- Required task
Reproduce every row below, starting with the line that contains "Select the Tweets tab" and running down to the final line of the rows, keeping both of those lines.
======
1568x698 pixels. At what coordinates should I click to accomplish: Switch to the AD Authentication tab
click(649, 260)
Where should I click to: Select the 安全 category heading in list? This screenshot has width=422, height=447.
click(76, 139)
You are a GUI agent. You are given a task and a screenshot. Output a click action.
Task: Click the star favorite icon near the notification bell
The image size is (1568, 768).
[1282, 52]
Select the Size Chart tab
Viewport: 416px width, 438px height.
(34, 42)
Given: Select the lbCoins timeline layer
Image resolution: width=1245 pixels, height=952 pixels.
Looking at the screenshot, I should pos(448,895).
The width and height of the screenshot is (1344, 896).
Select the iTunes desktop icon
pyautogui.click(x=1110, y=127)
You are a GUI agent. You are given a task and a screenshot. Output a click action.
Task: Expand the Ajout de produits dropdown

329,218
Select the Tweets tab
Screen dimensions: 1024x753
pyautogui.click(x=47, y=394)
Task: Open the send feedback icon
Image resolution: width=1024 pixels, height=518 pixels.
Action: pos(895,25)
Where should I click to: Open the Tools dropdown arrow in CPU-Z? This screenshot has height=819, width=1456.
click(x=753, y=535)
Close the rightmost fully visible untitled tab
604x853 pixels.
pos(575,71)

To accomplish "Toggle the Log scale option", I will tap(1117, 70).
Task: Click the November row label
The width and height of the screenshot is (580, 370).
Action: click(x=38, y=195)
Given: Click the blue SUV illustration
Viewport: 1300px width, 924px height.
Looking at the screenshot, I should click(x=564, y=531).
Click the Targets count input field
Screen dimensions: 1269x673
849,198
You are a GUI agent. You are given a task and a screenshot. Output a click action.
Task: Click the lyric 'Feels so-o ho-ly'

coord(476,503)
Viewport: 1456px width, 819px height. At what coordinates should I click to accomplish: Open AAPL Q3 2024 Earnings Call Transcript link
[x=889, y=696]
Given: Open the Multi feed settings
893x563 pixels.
======
- Result for this task
Select the Tweets tab
Screen dimensions: 1024x753
pyautogui.click(x=47, y=394)
Task: Open the send feedback icon
Image resolution: width=1024 pixels, height=518 pixels.
Action: pos(895,25)
Where should I click to: Open the Tools dropdown arrow in CPU-Z? This screenshot has height=819, width=1456.
click(x=753, y=535)
Close the rightmost fully visible untitled tab
604x853 pixels.
pos(575,71)

To accomplish "Toggle the Log scale option", I will tap(1117, 70).
Task: Click the November row label
The width and height of the screenshot is (580, 370).
Action: click(x=38, y=195)
Given: Click the blue SUV illustration
Viewport: 1300px width, 924px height.
Looking at the screenshot, I should click(x=564, y=531).
Click the Targets count input field
Screen dimensions: 1269x673
849,198
You are a GUI agent. You are given a task and a screenshot. Output a click action.
Task: Click the lyric 'Feels so-o ho-ly'

coord(476,503)
Viewport: 1456px width, 819px height. At what coordinates should I click to accomplish: Open AAPL Q3 2024 Earnings Call Transcript link
[x=889, y=696]
Given: Open the Multi feed settings
893x563 pixels.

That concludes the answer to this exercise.